Autor do livro A Caminho de Marte (Editora Sextante), o engenheiro chegou até a organização americana depois de se formar em Física na Universidade Federal de Minas Gerais (UFMG) e passar pela Universidade Glasgow, na Escócia, e pela Universidade da Califórnia (UCLA). Ele entrou na Nasa inicialmente para trabalhar com lasers, sua especialidade, mas depois foi convidado a liderar o grupo que construiu os transmissores e receptores do radar que controlou a descida do robô Curiosity em solo marciano – uma área na qual ele adquiriu experiência durante trabalhos anteriores em empresas de telecomunicações por fibra óptica.Segundo ele, uma das contribuições dessas missões com rovers é preparar o terreno para viagens com humanos ao planeta vermelho.
“Um dos instrumentos do Curiosity, por exemplo, mede radiação. Precisamos saber o nível de risco que os astronautas enfrentariam em Marte. Agora, nesta nova missão, se conseguirmos trazer amostras para a Terra será um processo de desenvolvimento da tecnologia de como trazer coisas de volta”, afirmou entrevista ao Estadão. “O Perseverance também tem um instrumento que vai tentar demonstrar a produção de oxigênio em Marte.”
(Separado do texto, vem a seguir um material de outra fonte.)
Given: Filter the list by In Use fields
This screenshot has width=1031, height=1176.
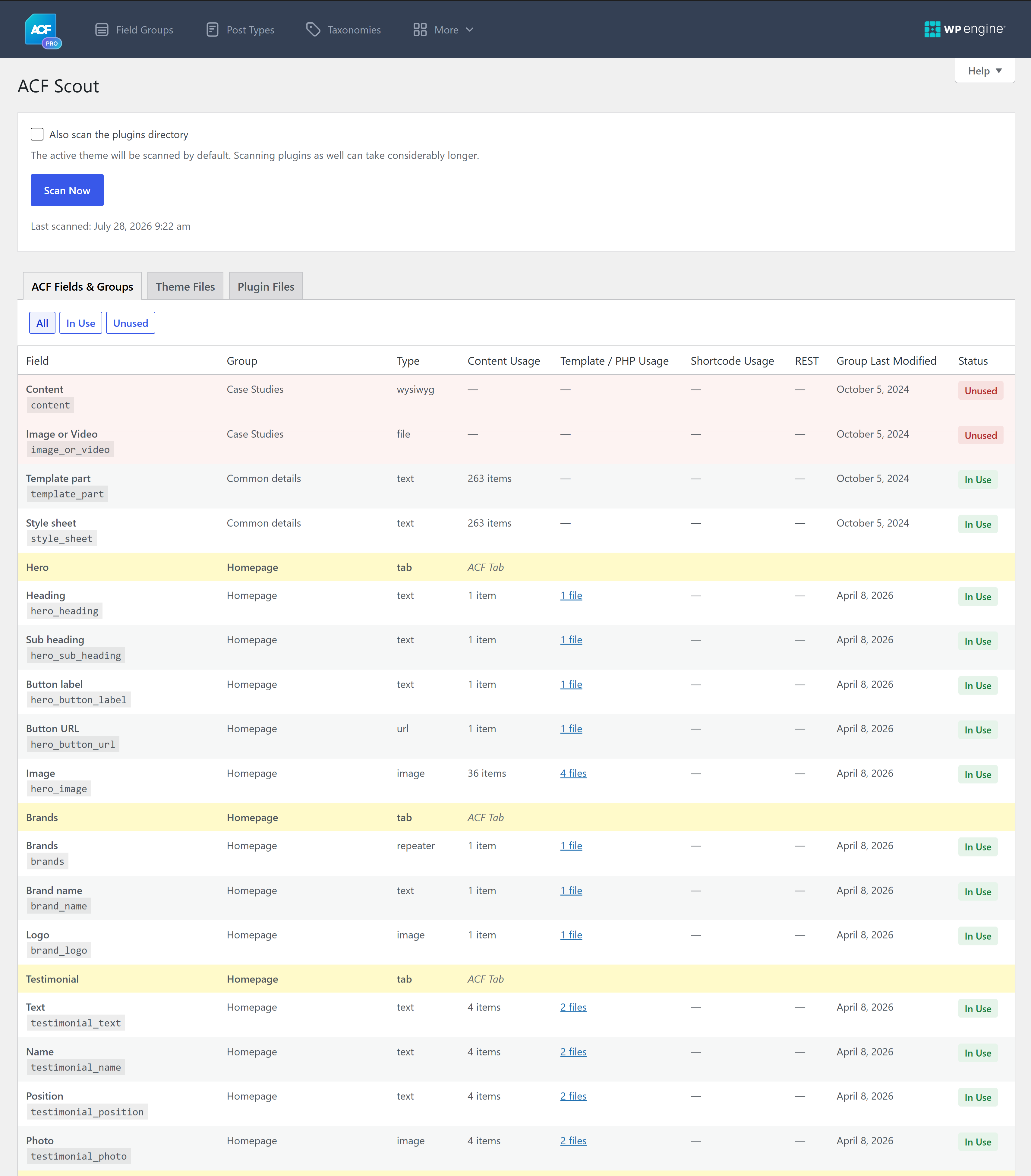Looking at the screenshot, I should [80, 323].
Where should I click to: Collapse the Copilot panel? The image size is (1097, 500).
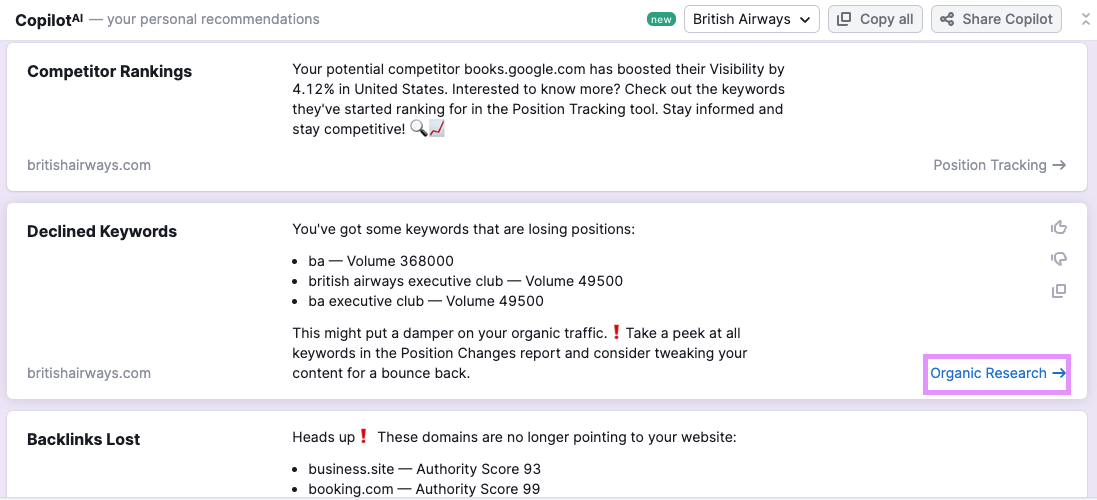pyautogui.click(x=1086, y=19)
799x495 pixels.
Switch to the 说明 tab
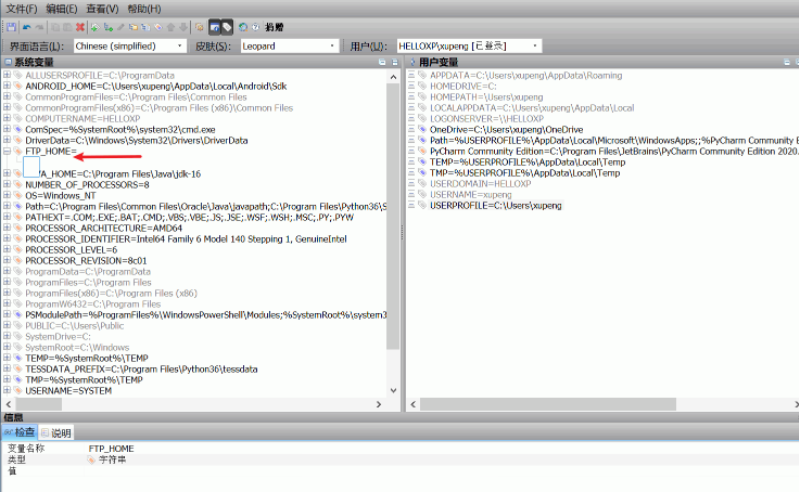[x=60, y=433]
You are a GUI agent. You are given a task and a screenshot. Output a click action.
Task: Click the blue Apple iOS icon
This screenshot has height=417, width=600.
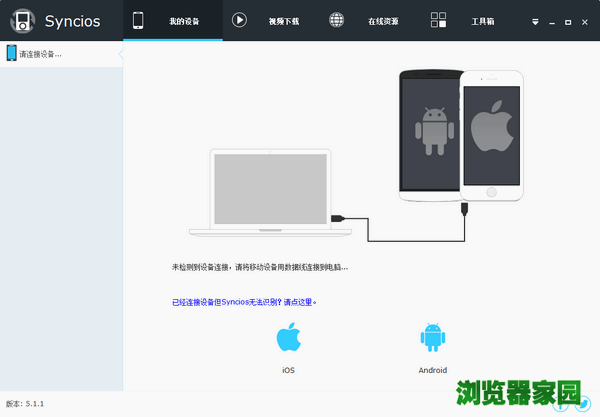[x=288, y=338]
Gontijo acredita, porém, que o feito de uma viagem tripulada para Marte ainda está longe. “Os problemas tecnológicos, biológicos e psicológicos são gigantescos. Ainda tem muita coisa a ser desenvolvida. Mas os problemas podem ser resolvidos, com certeza, porque são questões de engenharia e engenheiros conseguem procurar soluções”, diz. “Mas não arriscaria uma previsão.”
Semanas antes do lançamento do Perseverance, os ânimos estão tranquilos: “Acho que vai dar tudo certo. O veículo já foi todo testado e montado dentro do foguete. Esperamos fazer essas descobertas de material orgânico genuinamente marciano. Isso vai revolucionar o nosso entendimento sobre Marte.